Pour les établissements, notamment publics, cela se traduit par une compensation financière garantie pour compenser la perte des revenus provenant des frais supprimés. Cette mesure vise à assurer que la gratuité n’entraîne pas une dégradation des services. L’objectif affiché est que les écoles maternelles publiques puissent fonctionner normalement tout en élargissant leur capacité d’accueil et en améliorant la qualité de l’enseignement. Dans les zones rurales et moins développées, ce soutien renforcé est essentiel pour réduire la fracture éducative qui persiste avec les grandes villes.
la dimension sociale et démographique au cœur de la réforme

Cette réforme répond aussi à un enjeu démographique pressant. La Chine fait face à un déclin rapide de sa population, avec des projections dramatiques pour la fin du siècle. En facilitant l’accès à l’éducation préscolaire gratuite, le gouvernement s’efforce de soutenir les familles et de contrecarrer cette tendance. Une aide financière complémentaire a d’ailleurs déjà été mise en place : les parents d’enfants de moins de trois ans bénéficient d’une aide annuelle qui tend à encourager les naissances.
On peut voir dans cette décision un signal fort que l’éducation devient un levier primordial dans la politique sociale et démographique. C’est une approche globale pour alléger le fardeau des familles, améliorer le bien-être des enfants, et soutenir la croissance future de la population à travers une politique éducative inclusive et équitable.

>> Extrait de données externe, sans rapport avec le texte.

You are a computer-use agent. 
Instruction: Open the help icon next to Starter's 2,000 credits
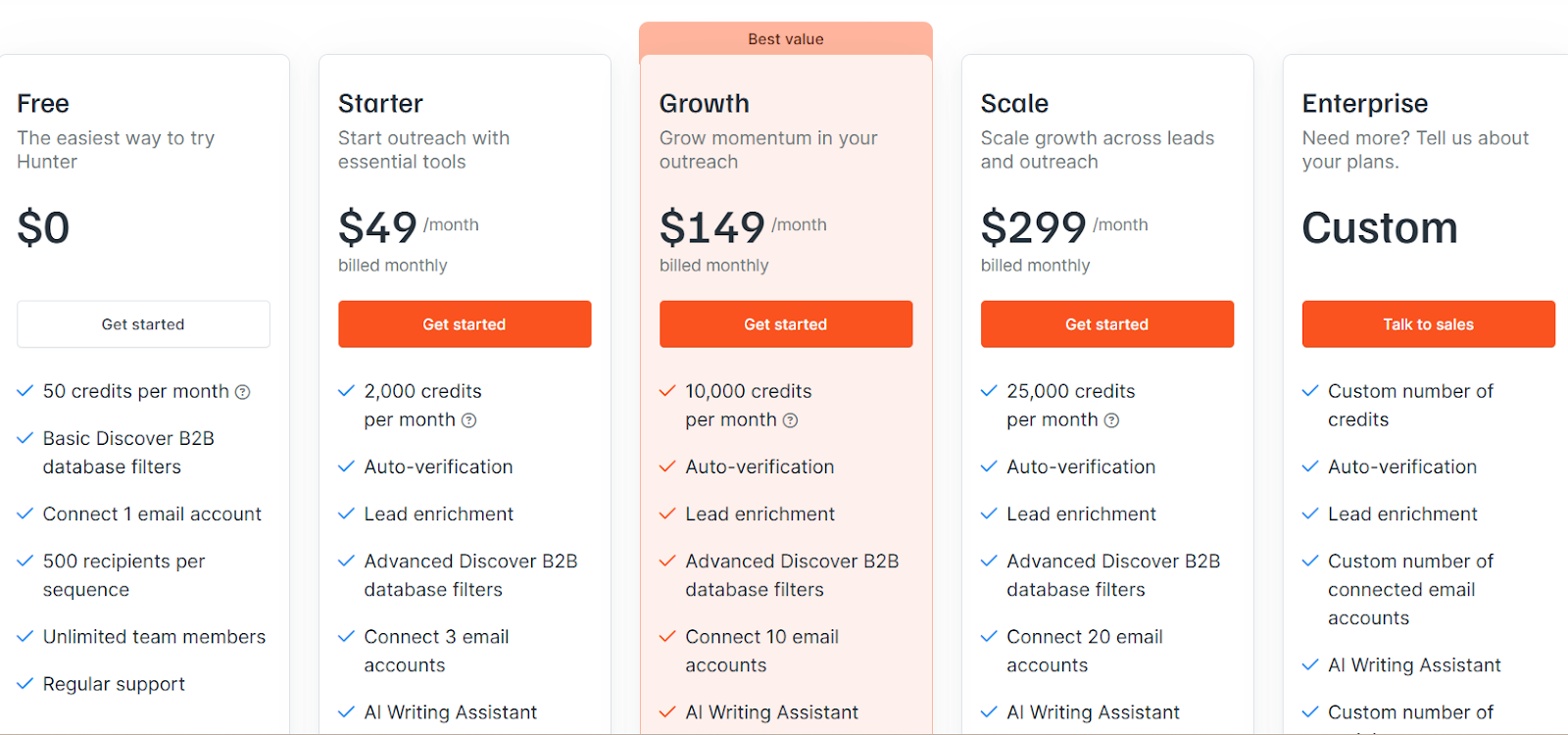[468, 420]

conclusion : un pas décisif vers une éducation plus juste et accessible

La mise en œuvre progressive de la gratuité de l’école maternelle en Chine constitue une avancée majeure dans la politique éducative nationale. Elle montre une prise de conscience aiguë des enjeux financiers, sociaux, et démographiques auxquels le pays est confronté. En supprimant les frais de garde et d’éducation dans le public, et en les réduisant dans le privé, la Chine s’attaque à un des obstacles cruciaux pour l’accès à l’éducation préscolaire. Ce changement, accompagné d’un soutien financier ciblé aux établissements, devrait bénéficier à des millions d’enfants, en particulier ceux issus de milieux défavorisés.
Cependant, le défi reste immense : assurer la permanence et la qualité des services dans un contexte de réforme rapide, tout en adaptant la politique aux réalités locales changeantes, sera la clé du succès. Ce geste marque une volonté politique forte de faire de l’éducation préscolaire gratuite un pilier fondamental pour l’avenir du pays, mais l’ampleur des mutations socio-économiques exige une vigilance constante et une adaptation continue des mesures. On assiste ainsi à un tournant, un virage décisif dans la manière dont la Chine aborde son système éducatif, avec un regard nouveau sur l’égalité des chances et la valorisation de la petite enfance.